Он засмеялся. Все улыбнулись. Кроме Артемисии.
– А дальше? – спросила она.
– Всё. История закончена, – отозвалась с раздражением Барбара, которая вообще заговаривала с ней редко.
Тут, к счастью, у входа в «Саварен» протрубил рожок. Через зал ожидания достойные путешественники проследовали за шестнадцатью красными кепи с фанфарами к платформе № 4, где новенький с иголочки «Бродвей Лимитед» ждал их, нервно подрагивая, как молодой дог в наморднике.
Толпа была веселая, говорливая, богатая и по большей части обеспокоенная. Многие пассажиры ехали на поезде впервые. Тем, у кого был билет до конечной станции – Чикаго, предстояла ночь в поезде, то есть больше двадцати часов пути.
На перроне напудренная молодая женщина с пунцовыми щеками пела песню. Под высокими металлическими сводами ее голос отдавался гулким эхом, словно из глубины аквариума:
Перед тем как сесть, они купили у разносчика пакетики драже и леденцов. Артемисия выбрала себе мятные – по утрам ее тошнило.
У них с Нельсоном были билеты в пульмановский вагон, который назывался «Таймс-сквер». Название очаровало Артемисию, но в еще больший восторг привело ее купе, отделанное красным деревом, и чудесная кушеточка с перкалевыми простынями цвета слоновой кости. Нельсон занимал такое же соседнее.

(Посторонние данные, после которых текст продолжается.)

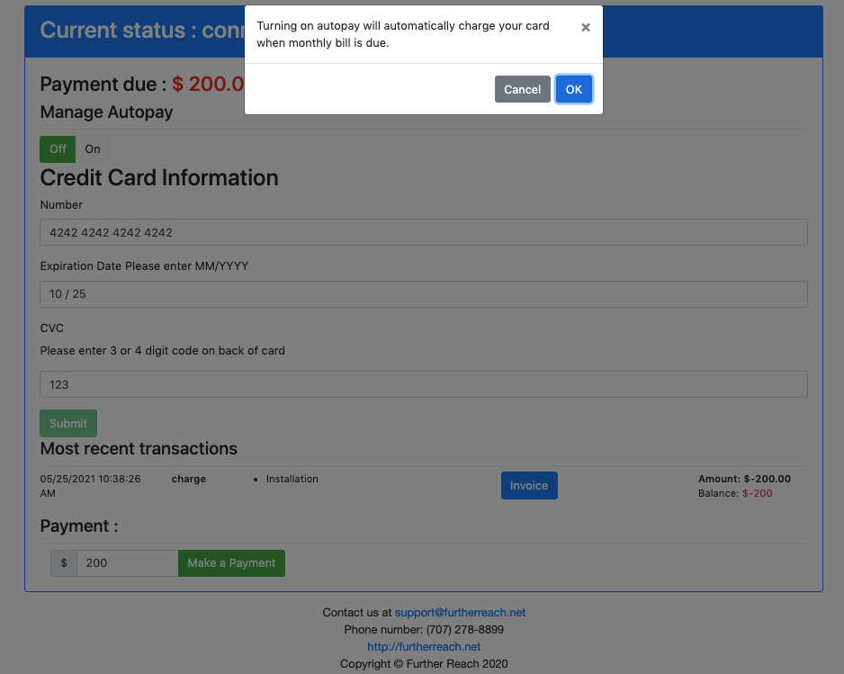Click Cancel in the autopay confirmation dialog
This screenshot has width=844, height=674.
[x=522, y=89]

На столике Артемисия обнаружила укутанную белой салфеткой бутылку в хрустальном ведерке и два высоких бокала. Она постучалась в купе Нельсона, чтобы чокнуться с ним.

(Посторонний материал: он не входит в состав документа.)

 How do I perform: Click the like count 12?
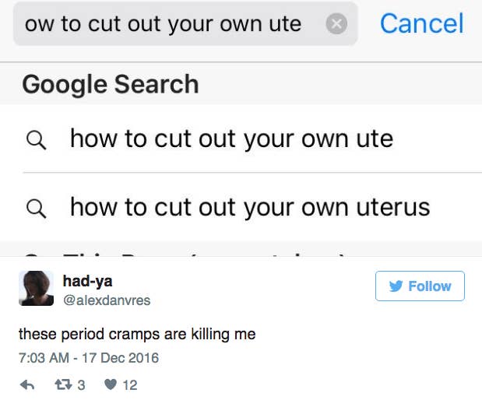130,385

Он что-то писал и прервался, когда она вошла. Отложил ручку, завинтил крышку дорожной чернильницы.
– Опять ваши таинственные тетради, – прошептала она, устраиваясь у него на коленях. – Я долго думала, что это одна и та же, они все переплетены в светлый сафьян. С кремовыми страницами. И коричневой кожаной застежкой. Что вы там пишете такого серьезного?
Прежде чем ответить, Нельсон обнял ее и долго целовал.

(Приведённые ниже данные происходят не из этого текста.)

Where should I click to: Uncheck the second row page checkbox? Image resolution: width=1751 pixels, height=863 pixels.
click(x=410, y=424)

– Про жизнь, – сказал он наконец. – Про меня. Про вас. Про наш завтрак в «Саварене». Про фанфары. Про певицу, которая так хочет быть гадкой. Про этот поезд. Про скопище дураков, которые едут с нами. И еще про вас. И всегда про вас.
– Про меня, когда я вас целую, к примеру? – прошептала она, подкрепив слова делом.
– К примеру.
– Так это интимный дневник?
– Скажем так, путевой дневник. Разве жизнь – не путешествие?
– Вы правда пишете там про меня?
– По большей части. Вы забыли, Митци, что вот уже два года мы путешествуем по жизни вместе?
Ее сердце забилось чаще.
– Ты бы хотел, чтобы это путешествие продолжалось? – спросила она едва слышно. – Чтобы оно длилось… всю жизнь?